Elle lui envoya son plus beau sourire, puis elle redevint sérieuse.
« Il faut que je prenne une décision.
-Vous devriez surtout prendre des vacances. Ce serait bien pour vous comme pour votre fille.
-Oui, peut-être.
-Vous pourriez venir dans le Minnesota…
-Vous n’en démordez pas.
-Je persévère. Croyez-moi, il faut avoir de l’espoir avec vous. En 7 ans, vous aviez toujours quelque chose d’autre à faire le week-end ou pour les vacances. Remarquez, maintenant je comprends pourquoi. »
Elle lui adressa un faible sourire. Ils s’assirent sur un banc au milieu du parc. La lumière de la lune était cachée par un voile de nuage et le sol reflétait les ombres étranges des arbres.
« J’espère qu’un jour vous viendrez.
-Vous savez, ce n’est pas que je ne voulais pas venir. Malgré mon métier, malgré le fait que je suis militaire, je crois que j’ai un peu… peur.
-Peur ?
-Oui. J’ai peur de vous découvrir. J’ai peur de découvrir ce qui se cache sous votre carapace d’humoriste. C’est peut-être bête, mais de devoir vous connaître en un week-end me donne une sensation bizarre. On a toujours eu des rapports amicaux, sans vraiment connaître nos goûts ni notre histoire personnelle, alors devoir amasser des tas de renseignements sur vous me gêne un peu.
-On n’est pas obligé de tout se dire. On peut partir en tant qu’amis, que collègues de travail, et au fur et à mesure se trouver d’autres points communs que la porte des étoiles, les goa’ulds et la torture qu’on a endurée. On peut se voir plusieurs week-ends.
-Vous essayez d’avoir plusieurs rendez-vous.
-C’est vrai, je l’admets. Mais je pense que ça ne nous ferait pas de mal de se découvrir un peu en dehors du cadre du travail.

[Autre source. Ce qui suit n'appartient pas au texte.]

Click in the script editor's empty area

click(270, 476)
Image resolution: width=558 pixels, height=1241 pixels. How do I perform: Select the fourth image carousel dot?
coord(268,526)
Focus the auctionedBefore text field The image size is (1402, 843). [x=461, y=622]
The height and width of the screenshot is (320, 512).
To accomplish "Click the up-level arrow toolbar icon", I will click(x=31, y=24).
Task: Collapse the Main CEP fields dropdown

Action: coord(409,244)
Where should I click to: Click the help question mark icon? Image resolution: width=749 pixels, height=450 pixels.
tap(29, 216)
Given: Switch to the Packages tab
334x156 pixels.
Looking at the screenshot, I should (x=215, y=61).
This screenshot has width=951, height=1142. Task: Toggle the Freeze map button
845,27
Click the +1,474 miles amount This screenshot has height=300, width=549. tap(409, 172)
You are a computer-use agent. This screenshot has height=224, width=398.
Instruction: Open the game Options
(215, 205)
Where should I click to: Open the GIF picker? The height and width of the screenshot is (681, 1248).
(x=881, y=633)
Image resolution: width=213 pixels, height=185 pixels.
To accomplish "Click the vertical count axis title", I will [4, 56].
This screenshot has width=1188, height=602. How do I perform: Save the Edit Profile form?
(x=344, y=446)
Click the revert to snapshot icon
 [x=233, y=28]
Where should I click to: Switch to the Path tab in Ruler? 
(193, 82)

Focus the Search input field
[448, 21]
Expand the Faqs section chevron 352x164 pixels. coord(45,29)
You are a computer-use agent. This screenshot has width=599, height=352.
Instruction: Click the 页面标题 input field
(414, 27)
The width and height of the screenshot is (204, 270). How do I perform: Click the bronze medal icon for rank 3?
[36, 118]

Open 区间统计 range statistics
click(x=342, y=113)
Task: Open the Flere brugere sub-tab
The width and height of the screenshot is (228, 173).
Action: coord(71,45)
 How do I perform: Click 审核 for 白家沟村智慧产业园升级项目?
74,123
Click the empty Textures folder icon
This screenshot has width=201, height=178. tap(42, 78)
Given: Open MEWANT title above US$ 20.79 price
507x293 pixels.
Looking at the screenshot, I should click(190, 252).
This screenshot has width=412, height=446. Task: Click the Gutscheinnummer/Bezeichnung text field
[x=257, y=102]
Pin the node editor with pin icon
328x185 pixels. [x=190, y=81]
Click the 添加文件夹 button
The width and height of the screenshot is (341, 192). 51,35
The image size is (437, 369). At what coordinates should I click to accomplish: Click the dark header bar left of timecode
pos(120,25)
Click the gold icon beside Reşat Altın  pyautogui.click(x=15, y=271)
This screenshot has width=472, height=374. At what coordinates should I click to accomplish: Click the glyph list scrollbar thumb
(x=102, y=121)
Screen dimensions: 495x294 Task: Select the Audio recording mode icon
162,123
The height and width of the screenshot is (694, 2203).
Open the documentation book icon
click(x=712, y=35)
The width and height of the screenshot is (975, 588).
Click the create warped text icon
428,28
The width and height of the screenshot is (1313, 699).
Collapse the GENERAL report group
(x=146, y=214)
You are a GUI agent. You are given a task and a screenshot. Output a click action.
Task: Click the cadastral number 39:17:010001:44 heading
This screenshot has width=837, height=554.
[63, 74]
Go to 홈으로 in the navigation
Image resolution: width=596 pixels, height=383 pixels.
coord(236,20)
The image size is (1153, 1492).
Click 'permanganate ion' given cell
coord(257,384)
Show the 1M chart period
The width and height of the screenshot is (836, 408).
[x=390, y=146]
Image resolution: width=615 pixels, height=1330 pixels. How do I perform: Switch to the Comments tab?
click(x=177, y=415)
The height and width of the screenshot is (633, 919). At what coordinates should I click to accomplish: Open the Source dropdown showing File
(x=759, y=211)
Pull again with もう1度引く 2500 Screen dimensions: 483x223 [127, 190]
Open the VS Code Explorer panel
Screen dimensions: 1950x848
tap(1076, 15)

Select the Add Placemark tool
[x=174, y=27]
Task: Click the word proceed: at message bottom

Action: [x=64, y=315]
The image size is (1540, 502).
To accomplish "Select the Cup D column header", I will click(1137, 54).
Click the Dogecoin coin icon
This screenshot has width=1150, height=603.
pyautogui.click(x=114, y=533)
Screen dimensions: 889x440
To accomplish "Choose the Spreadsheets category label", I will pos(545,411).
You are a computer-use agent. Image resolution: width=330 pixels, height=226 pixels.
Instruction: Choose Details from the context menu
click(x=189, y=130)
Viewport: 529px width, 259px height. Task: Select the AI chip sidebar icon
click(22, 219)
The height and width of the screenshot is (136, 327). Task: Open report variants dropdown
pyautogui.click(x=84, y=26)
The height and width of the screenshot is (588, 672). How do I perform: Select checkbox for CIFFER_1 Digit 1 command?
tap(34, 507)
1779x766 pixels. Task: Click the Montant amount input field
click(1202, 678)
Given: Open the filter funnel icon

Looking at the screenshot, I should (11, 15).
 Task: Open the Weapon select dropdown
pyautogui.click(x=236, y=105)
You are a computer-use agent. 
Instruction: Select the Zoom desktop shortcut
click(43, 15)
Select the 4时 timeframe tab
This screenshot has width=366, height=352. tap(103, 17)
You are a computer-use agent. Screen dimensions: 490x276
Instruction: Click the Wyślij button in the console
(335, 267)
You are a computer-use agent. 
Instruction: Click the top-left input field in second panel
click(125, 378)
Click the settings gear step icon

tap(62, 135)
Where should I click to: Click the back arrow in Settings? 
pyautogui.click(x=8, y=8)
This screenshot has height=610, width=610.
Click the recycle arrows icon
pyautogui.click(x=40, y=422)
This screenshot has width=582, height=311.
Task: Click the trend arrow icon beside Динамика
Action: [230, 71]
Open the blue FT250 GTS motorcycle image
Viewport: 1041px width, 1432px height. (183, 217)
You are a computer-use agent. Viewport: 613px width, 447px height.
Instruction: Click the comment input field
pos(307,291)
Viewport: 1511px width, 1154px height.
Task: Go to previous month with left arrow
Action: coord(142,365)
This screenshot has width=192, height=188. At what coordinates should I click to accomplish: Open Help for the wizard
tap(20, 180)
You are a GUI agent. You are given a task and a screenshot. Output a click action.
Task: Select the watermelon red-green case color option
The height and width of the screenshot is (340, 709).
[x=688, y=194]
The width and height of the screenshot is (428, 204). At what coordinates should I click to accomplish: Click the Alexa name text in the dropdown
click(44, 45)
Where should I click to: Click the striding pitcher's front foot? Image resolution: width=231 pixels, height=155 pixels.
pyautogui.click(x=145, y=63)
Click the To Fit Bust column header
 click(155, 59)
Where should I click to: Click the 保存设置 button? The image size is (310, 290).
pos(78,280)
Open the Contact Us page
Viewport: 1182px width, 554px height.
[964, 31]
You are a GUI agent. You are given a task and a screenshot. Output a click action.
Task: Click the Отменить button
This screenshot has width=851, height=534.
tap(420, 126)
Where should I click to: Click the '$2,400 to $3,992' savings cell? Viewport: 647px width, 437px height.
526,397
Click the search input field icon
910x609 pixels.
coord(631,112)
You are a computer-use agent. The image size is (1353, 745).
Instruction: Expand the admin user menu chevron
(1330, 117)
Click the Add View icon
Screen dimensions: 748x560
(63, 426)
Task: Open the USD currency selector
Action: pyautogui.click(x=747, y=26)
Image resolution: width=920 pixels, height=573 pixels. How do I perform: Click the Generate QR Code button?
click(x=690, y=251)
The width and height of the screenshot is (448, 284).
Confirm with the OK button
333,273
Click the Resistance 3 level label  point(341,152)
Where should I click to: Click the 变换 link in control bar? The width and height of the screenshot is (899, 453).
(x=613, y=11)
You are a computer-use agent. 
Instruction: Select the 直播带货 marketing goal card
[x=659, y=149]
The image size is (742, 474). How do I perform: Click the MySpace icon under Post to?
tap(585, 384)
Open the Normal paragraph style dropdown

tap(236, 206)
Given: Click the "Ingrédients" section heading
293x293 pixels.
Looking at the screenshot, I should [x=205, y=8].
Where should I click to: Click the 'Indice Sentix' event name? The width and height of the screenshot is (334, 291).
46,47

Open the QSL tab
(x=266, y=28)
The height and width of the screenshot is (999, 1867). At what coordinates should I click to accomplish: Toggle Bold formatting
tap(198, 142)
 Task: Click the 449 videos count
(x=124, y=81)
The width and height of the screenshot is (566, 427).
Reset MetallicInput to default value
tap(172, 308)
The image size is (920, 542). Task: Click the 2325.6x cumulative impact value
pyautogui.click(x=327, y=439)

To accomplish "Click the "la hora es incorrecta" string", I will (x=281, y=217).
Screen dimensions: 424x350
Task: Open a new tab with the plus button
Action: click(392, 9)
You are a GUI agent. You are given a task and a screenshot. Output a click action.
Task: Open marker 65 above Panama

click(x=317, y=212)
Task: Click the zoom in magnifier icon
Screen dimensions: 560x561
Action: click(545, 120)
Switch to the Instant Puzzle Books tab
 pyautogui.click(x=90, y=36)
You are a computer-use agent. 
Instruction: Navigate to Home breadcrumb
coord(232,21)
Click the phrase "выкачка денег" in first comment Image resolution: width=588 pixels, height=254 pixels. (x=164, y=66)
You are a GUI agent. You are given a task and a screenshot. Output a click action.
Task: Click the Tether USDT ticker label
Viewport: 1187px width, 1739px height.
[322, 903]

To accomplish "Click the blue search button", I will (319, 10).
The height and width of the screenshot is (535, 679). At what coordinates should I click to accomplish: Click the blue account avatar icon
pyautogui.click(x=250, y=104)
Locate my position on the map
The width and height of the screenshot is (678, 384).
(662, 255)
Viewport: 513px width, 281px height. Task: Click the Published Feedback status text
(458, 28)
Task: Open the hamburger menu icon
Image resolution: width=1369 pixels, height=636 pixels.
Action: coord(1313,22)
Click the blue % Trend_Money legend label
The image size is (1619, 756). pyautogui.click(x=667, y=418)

-Si vous voulez vous pourrez revenir à la maison demain comme ça Myriam et moi pourront faire plus ample connaissance avec vous.
-C’est un bon début. »
Ils parlèrent encore quelque minutes, puis Jack s’en alla. Il se posait des questions. Tout avait été tellement vite et tout était en même temps si long.
Il aimait comparer Sam à la lune. Il avait toujours l’impression de pouvoir la toucher rien qu’en étirant son bras et en tendant la main. Mais en réalité, il ne pouvait pas, parce qu’elle était trop loin, trop belle aussi.
C’était ça la réalité, la triste réalité. Il vivait la tête dans les étoiles, voyageait dans bon nombre de galaxies, et même sur la Terre ferme il était loin d’elle. C’était tellement absurde.
Il fallait que ça change, pour elle, pour lui.
Aller chez elle était un bon début, peut-être qu’ils en profiteraient pour mieux se connaître. Il allait l’aimer encore plus, il en était sûr.
Elle était soulagée qu’il s’en aille, cette situation la gênait. Ils s’étaient un peu rapprochés, et demain allait être un autre jour. Meilleur certainement.
Elle ne savait pas pourquoi elle réagissait comme ça. Elle avait peur de se retrouver avec lui, peur de ce qu’ils pourraient faire si l’envie était trop grande. Elle avait l’impression d’être étrangère à elle-même. Au fond d’elle, elle savait ce qu’elle voulait, elle savait qu’elle rêvait plus que tout d’être à ses côtés, de pouvoir lui parler, de discuter d’autre chose que des missions, de savoir comment il était réellement. Et une autre voix en elle lui disait de s’éloigner, de remettre cette distance, cette barrière qui la faisait tant souffrir, mais qui la protégeait.
Quelques fois, elle voulait prendre sa lettre de démission et courir dans le bureau du général Hammond pour la lui donner. Quand elle était dans cet état, tout lui semblait simple. Et puis… la réalité revenait au grand galop et balayait son rêve au passage. Alors elle avait le sentiment d’être perdue, puis la colère l’envahissait. Elle était en colère contre elle-même, et il lui prenait l’envie de déchirer la lettre qu’elle tenait encore dans ses mains.
Pour arrêter de penser à tout ça, elle monta voir Myriam qui dormait dans sa chambre. Elle s’assit sur son lit, lui caressa les cheveux puis alla dans sa chambre et se coucha.
Demain est un autre jour.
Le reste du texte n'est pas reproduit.